Lebrecht's Album of the Week

British piano concertos (Lyrita); British music for strings #3 (CPO)

A prawn cocktail of exceptionally competent music to enjoy on Easter Sunday

★★★★☆/★★★☆☆

An obituary for Joseph Horovitz in The Times earlier this week reckoned that he could not decide if he was a composer of serious or light music; the same could be said of most of his contemporaries. An unexpected album of mid-century piano concertos delivers a prawn cocktail of exceptionally competent music without much by way of intellectual nutrients.

The film composer John Addison wrote a jolly “Wellington Suite” for his old public school. Arthur Benjamin’s “Concertino” is a British “Rhapsody in Blue” — and rather good, too, as is Elizabeth Maconchy’s, pitched in a Hindemith or Martinu mode. Humphrey Searle’s “Concertante” is a four-minute lesson in teach-yourself serialism, and Edmund Rubbra’s “Nature Song” does what it says on the tin, more or less. 

The captivating delight in this package is a tribute to the eighteenth-century Thomas Arne by the anti-nuclear campaigner Geoffrey Bush. None of your friends will recognise in which century it was written. Most of these works are first recordings, elegantly played by Simon Callaghan with the BBC National Orchestra of Wales, conducted by Martin Brabbins. 

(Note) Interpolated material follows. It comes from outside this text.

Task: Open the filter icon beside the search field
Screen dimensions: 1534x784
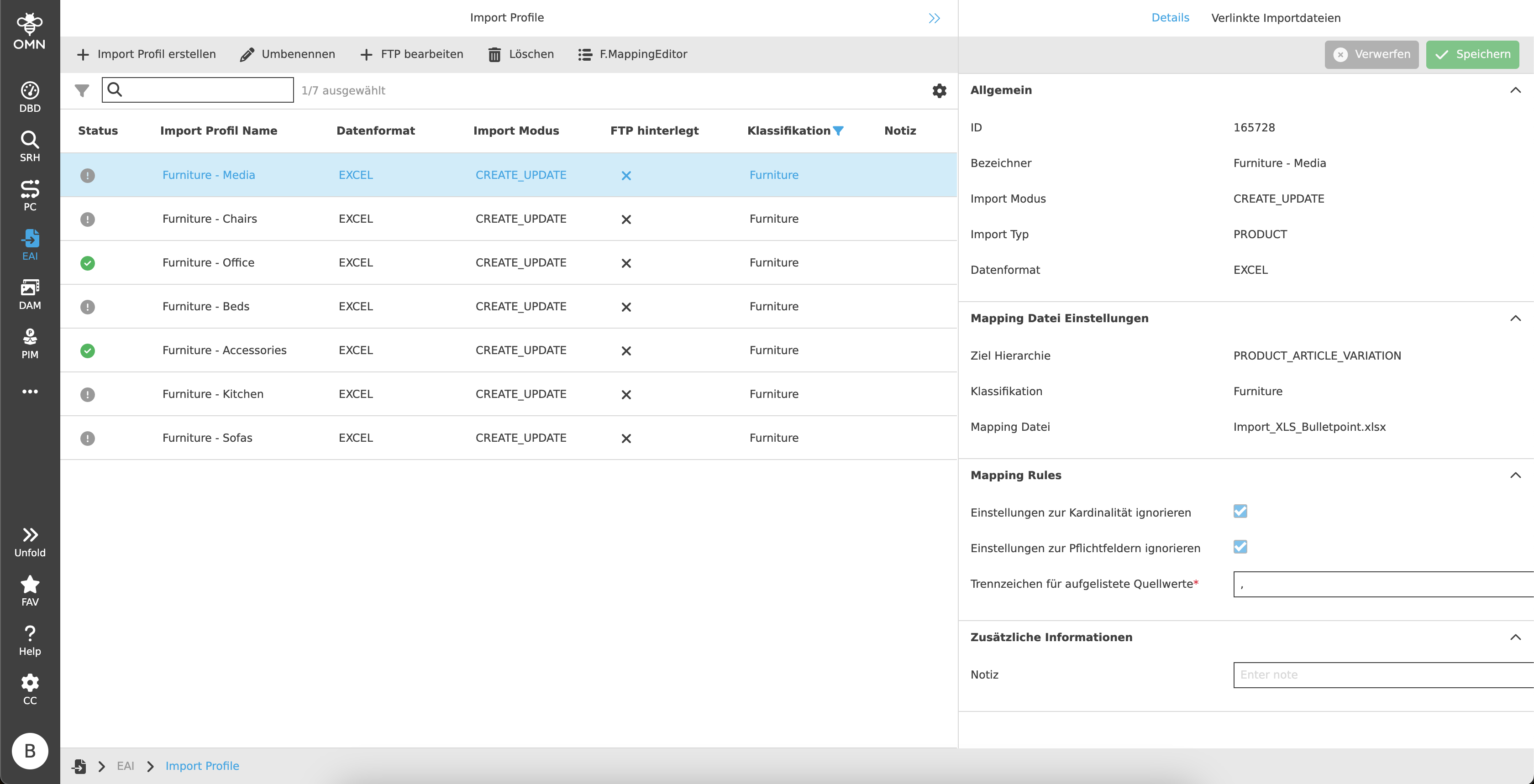Action: [82, 90]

The German label CPO is rattling the bones of British women skeletons. Ethel Smyth, who is having a broader revival, comes out well from her little-known first suite for strings, a Straussian ramble in Hansel-and-Gretel woods. Constance Warren (1905-1984) taught music in Birmingham and composed Heather Hill for strong orchestra, with echoes of “The Lark Ascending”. I am less excited by Ruth Gipps’s “Cringlemere Garden”, a fresh cowpat short of milking time. 

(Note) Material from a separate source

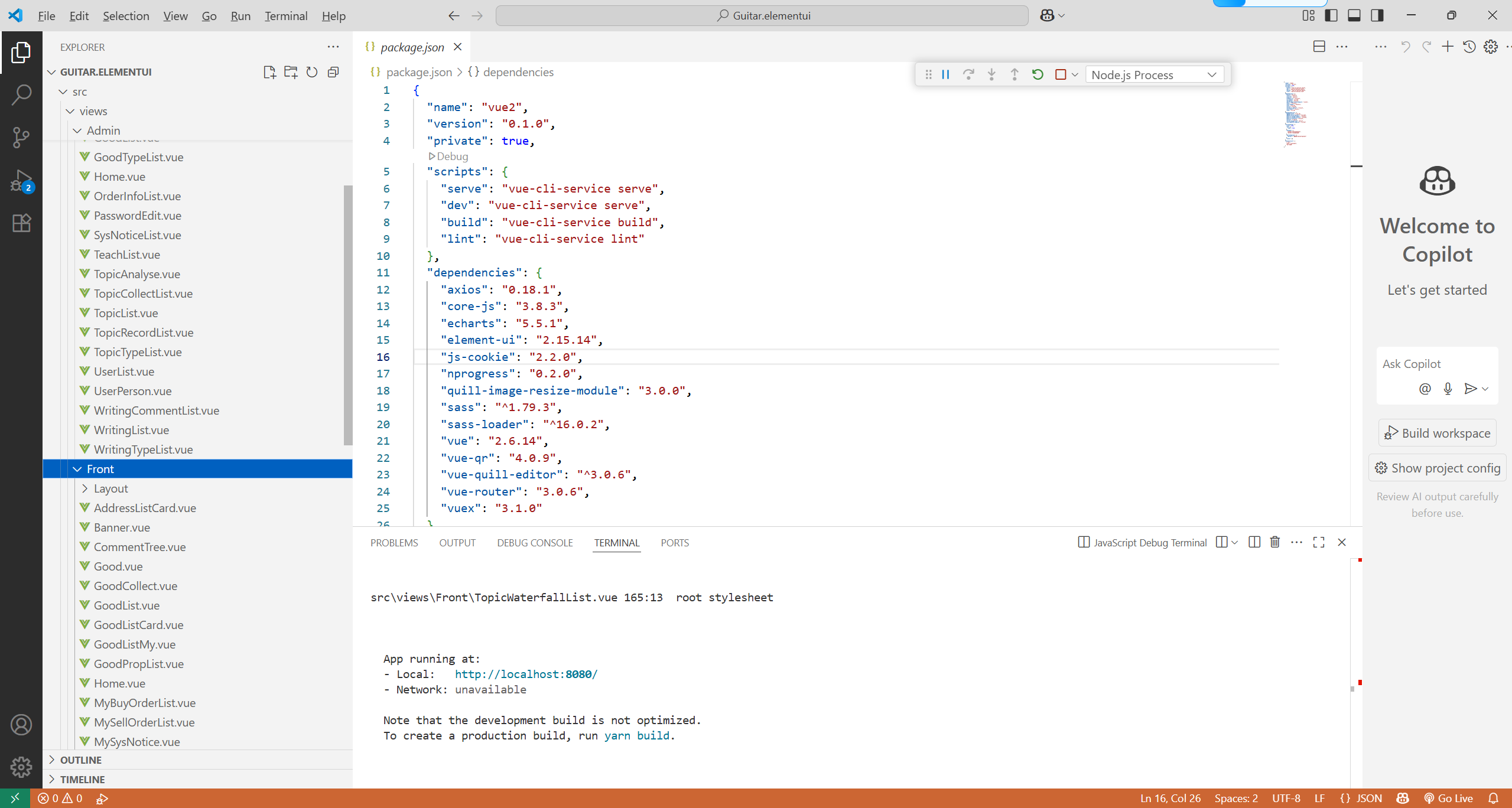
Task: Open the Source Control view
Action: coord(21,137)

The composer who most catches my ear is Susan Spain-Dunk (1880-1962), a South Coast composer who was more Elgarian than Brittenish and suffered brusque BBC rejections. Her “Suite for Strings”, and a later “Lament”, have depth and character of feeling that mark a composer of genuine gifts. Douglas Bostock has dusted off these treasures with his Pforzheim chamber orchestra. None of these composers fits into any known box. 

If the sun shines this Easter, play them before noon.